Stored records

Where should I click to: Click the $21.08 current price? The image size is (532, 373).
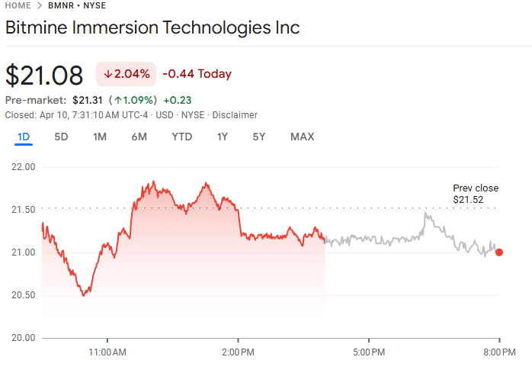[x=44, y=76]
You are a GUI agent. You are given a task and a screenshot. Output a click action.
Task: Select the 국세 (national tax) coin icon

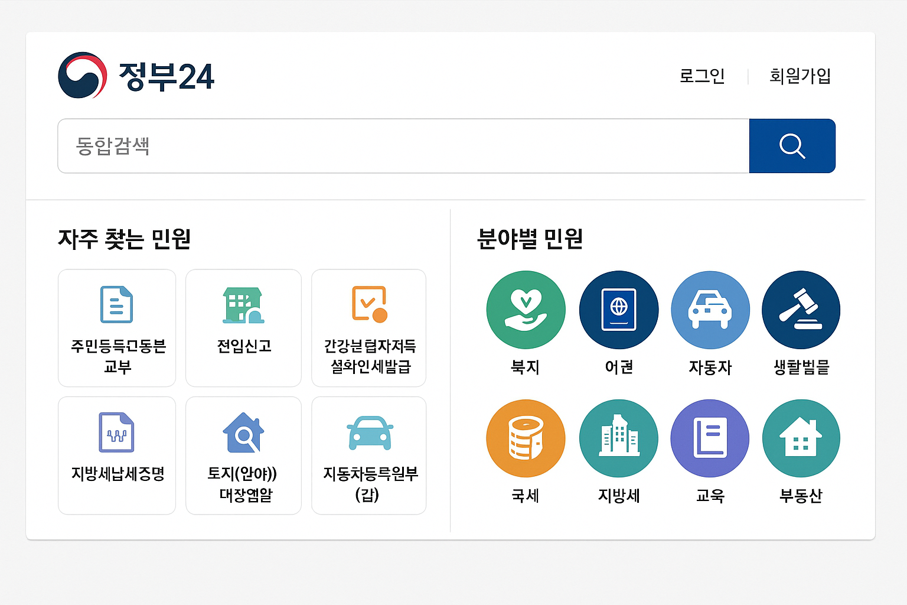526,438

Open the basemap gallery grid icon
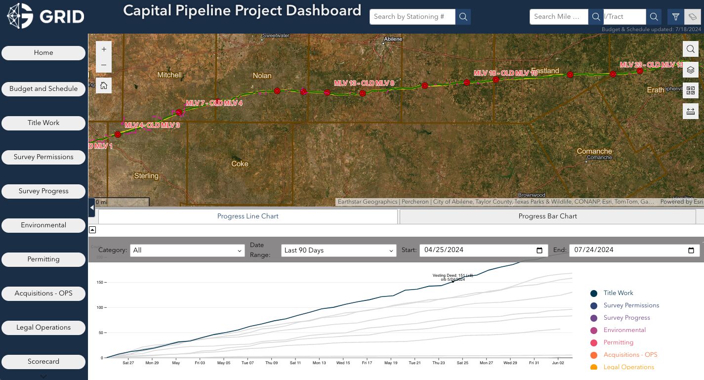point(691,91)
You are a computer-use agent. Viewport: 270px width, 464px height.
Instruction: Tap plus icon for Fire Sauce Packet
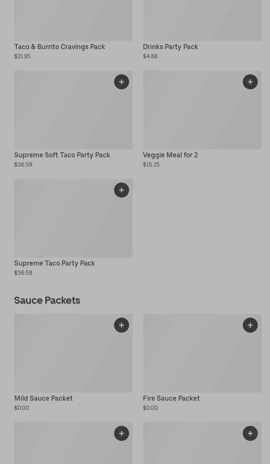click(x=250, y=325)
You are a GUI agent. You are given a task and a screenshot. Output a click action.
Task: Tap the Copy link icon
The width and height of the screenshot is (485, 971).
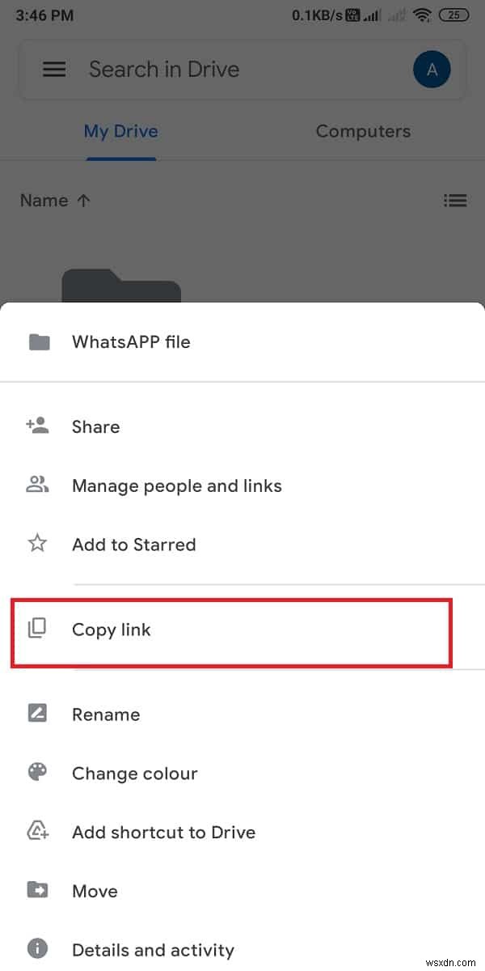37,630
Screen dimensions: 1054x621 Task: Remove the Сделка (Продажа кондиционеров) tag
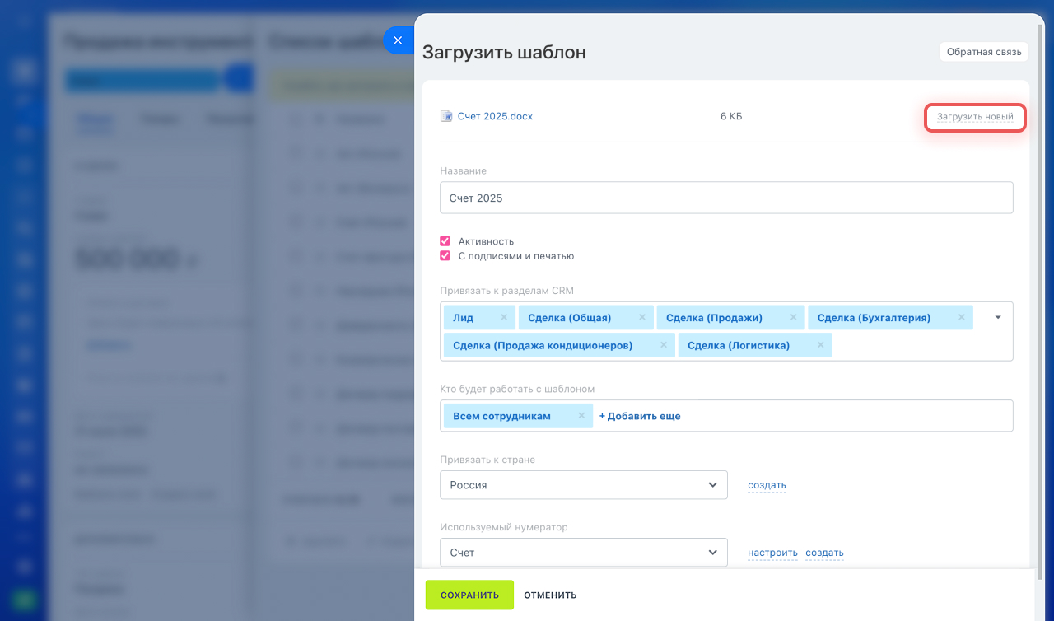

* [Task instructions] Using the data above, print every line exactly, omitting pictures.

* [Result of this exercise]
Where should I click to: Click the $21.08 current price? The image size is (532, 373).
[x=44, y=76]
You are a GUI agent. You are given a task and a screenshot. Output a click action.
Task: Select the 국세 (national tax) coin icon

526,438

Open the basemap gallery grid icon
point(691,91)
You are a computer-use agent. Viewport: 270px width, 464px height.
Instruction: Tap plus icon for Fire Sauce Packet
click(x=250, y=325)
You are a GUI agent. You are given a task and a screenshot. Output a click action.
Task: Tap the Copy link icon
The width and height of the screenshot is (485, 971).
37,630
Screen dimensions: 1054x621 Task: Remove the Сделка (Продажа кондиционеров) tag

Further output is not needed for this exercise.